We here resolve.  1st, Whilst we deeply deplore the sad necessity of war, we will…cheerfully submit to any privations our men or rulers may direct

 

Juliet Neale, a founding member of the Relief Society in Fredericksburg. She would later gain some fame for her work at the Confederate hospital at Belvoir, in Spotsylvania County. Image courtesy Fredericksburg Area Museum

2nd. We will deny ourselves as far as possible all the luxeries [sic] of dress and table that our men may expend more for the defence of our homes and liberties, and for the comfort of those who may be called to peril their lives for the same; and that we will labor with our hands for this end.

3rd.  That our ornaments of house and person shall not be withheld, if needed, to promote the interests of our State and Nation, but shall be freely given up, as we prefer like the matron of old, when asked for our jewels, to point to our sons.

4th.  We will from this day forth, purchase no article that is not grown, manufactured, or imported into some Southern State, or that is not now in the possession of our merchants, milliners, &c.

5th.  Should our aid as nurses be needed at the Camp or Hospitals of our gallant defenders, we will glory in showing that it is not in England alone a “Florence Nightingale” may be found.

6th.  A the interruption of all business in our Town may be productive of suffering to many, we request the Benevolent Society to organize immediately and report to us the wants and conditions of the poor and sick who may be sufferers from this cause.

7th.  On every Thursday afternoon at five o’clock prayer meetings will be held through out the Town at places appointed to invoke for our State and cause the aid of Him without whose blessing nothing can succeed or prosper, and for the preservation of our Husbands, Brother, and Sons.

8th.  We invite all the Ladies of our State to correspond and co-operate with us in all our labors of love for the promotion of the safety and comfort of those around us, and of those who may be called to fight the battles of our State.

9th.  That for the furtherance or our efforts and labors we organize a society.

While we know much about the society’s founding, we know little of its work as the war progressed–or even if it continued to meet.

The women who constituted the Society were generally the the partners of some of the most powerful men in town. All were among the approximately one-third of Fredericksburg households that owned slaves. Sarah Alsop, wife of Joseph, the mother of diarist Lizzie–the family lived at what is today 1201 Princess Anne Street.

Virginia Knox, married to miller Thomas F. Knox. The Fredericksburg Area Museum has her portrait on display. The Knoxes lived in what is today the Kenmore Inn, across from the Alsops.

Juliet Neale, a divorcee famous for the constant presence of her turban, lived at what is today 307 Caroline Street.  She who would serve as a nurse at Belvoir, and become well known to Stonewall Jackson.

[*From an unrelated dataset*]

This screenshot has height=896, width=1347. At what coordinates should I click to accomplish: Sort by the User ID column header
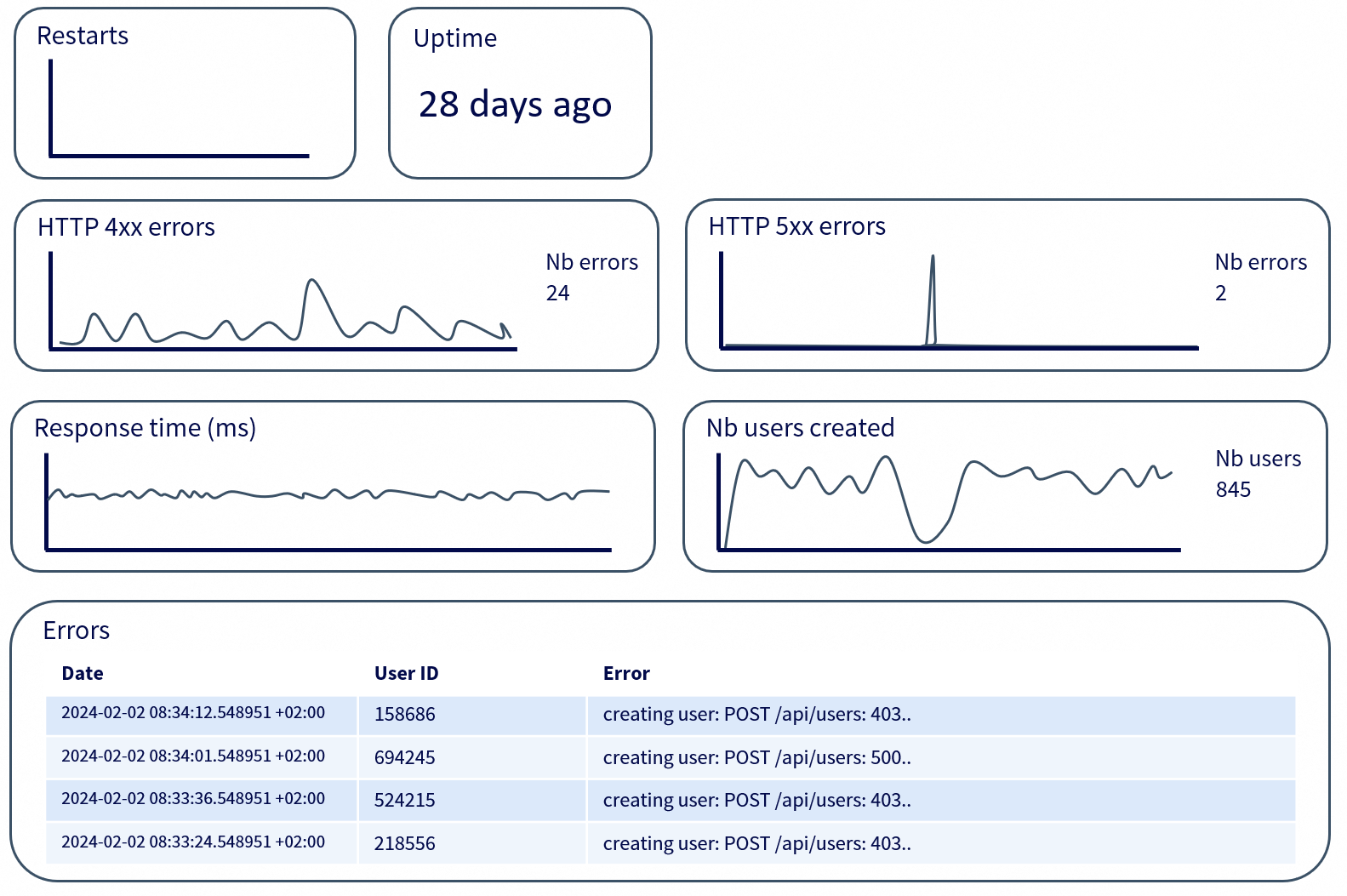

Mary Wallace, whose husband John was the town’s most prosperous physician.

Lucy Herndon, wife of Dr. Brodie S. Herndon. Perhaps the best-connected of all of Fredericksburg’s families, this node of the Herndon clan lived in what is today known as the Chimneys, at 623 Caroline.

Bettie Herndon Botts, Lucy and Brodie’s daughter. She was married to the town’s bookseller, Henry T. Botts.

Arabella Little, whose brothers William and Alexander were a lawyer and news editor, respectively. She lived in the Little House on Princess Anne Street–better known locally as the Charles Dick House.

Eliza S. Gordon, wife of William K. Gordon, the cashier at the Bank of Virginia, at the corner of Caroline and William.

Marion Eliza G. Jenifer Barton, the wife of attorney and judge William S. Barton–an officer in the 30th Virginia, and active in Confederate intelligence gathering in the Fredericksburg area.

Mary A. Sener, whose husband James was a master tinner and whose son would become a Congressman from Fredericksburg in the 1870s.

Mary B. Crouch, a widow who lived with her daughter and son-in-law, Elizabeth and H.H. Wallace, owners of Federal Hill.

Lucilla Bradley, whose husband James was a merchant of note who lived on Prince Edward Street.